■ Reading text
□ □ □

![]() |
|
Armstrong Siddeley Motors Limited was formed in 1919 with the amalgamation of Sir W G Armstrong Whitworth and Company and the Siddeley Deasy Motor Car Co. Ltd. The first car to carry the Armstrong Siddeley name was the 30HP model which commenced production in 1919 and introduced the sloping V radiator and sphinx mascot which were to become symbols of the marque. A journalist once described an early Siddeley car as being "as silent and inscrutable as the Sphinx". Colonel J D Siddeley was so taken with this description that, for his Trade Mark, he commissioned an artist to make drawings of the Sphinx at the base of Cleopatras needle on the Thames Embankment in London.
Armstrong Siddeley Motors Limited produced a wide range of cars in the 1920s and 30s, from small 12hp family vehicles to the magnificent 5 litre Siddeley Special. Car production was on a small scale numbering between one and two thousand vehicles per year, with the peak surprisingly in 1932 when the modestly priced small cars helped carry the Company through the Depression.
![]() |
![]() |
In 1928, Armstrong Siddeley introduced the preselector semi-automatic gearbox which came to be associated with most models of the marque.
Following the Second World War, production resumed with the first
postwar all new British car, having independent front suspension and advanced
body design. Design must have been progressing on the back burner during
the war as the new models were announced on 11 May 1945, just three days
after the end of the war in Europe. The first cars did not come off the
production line, however, until 1946. These 16HP two litre cars were named
after famous wartime aircraft built by the group, the Hurricane, Lancaster
and Typhoon. The cars were updated in 1949 with the introduction of an
improved 2.3 litre 18HP engine and the replacement of the Typhoon sports
saloon with the Whitley saloon. Production of these cars continued through
to 1954, with the exception of the Mulliner bodied Lancaster which ceased
in 1952.

□ □ □

■ Raw data
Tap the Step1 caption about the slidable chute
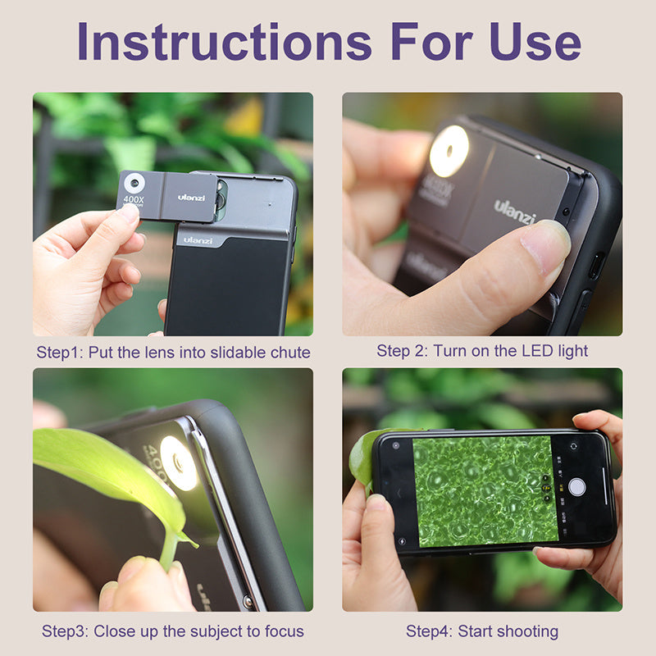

□ □ □

■ Task requirements
Pick up the Armstrong Siddeley history after its last sentence and continue it. The listing has no part in this.

■ Answer to the problem
Armstrong Siddeley also produced two commercial versions of the 18HP model; a utility coupe and a station coupe, the latter having a short tray and an occasional bench seat behind the front seat in its extended cab. More than half of these were exported to Australia where a number of fine restored examples are cherished by their owners. Extended chassis limousines and cabriolets were also produced. Perhaps the most interesting of the immediate postwar models were the two-door Hurricane drophead coupe and the two door Typhoon sports saloon, of which relatively few survive.
![]() |
![]() |
![]() |
![]() |
![]() |
![]() |
There are clubs for Armstrong Siddeley enthusiasts in England, Germany, Finland, Holland, Switzerland, the United States, Venezuela, Australia and New Zealand.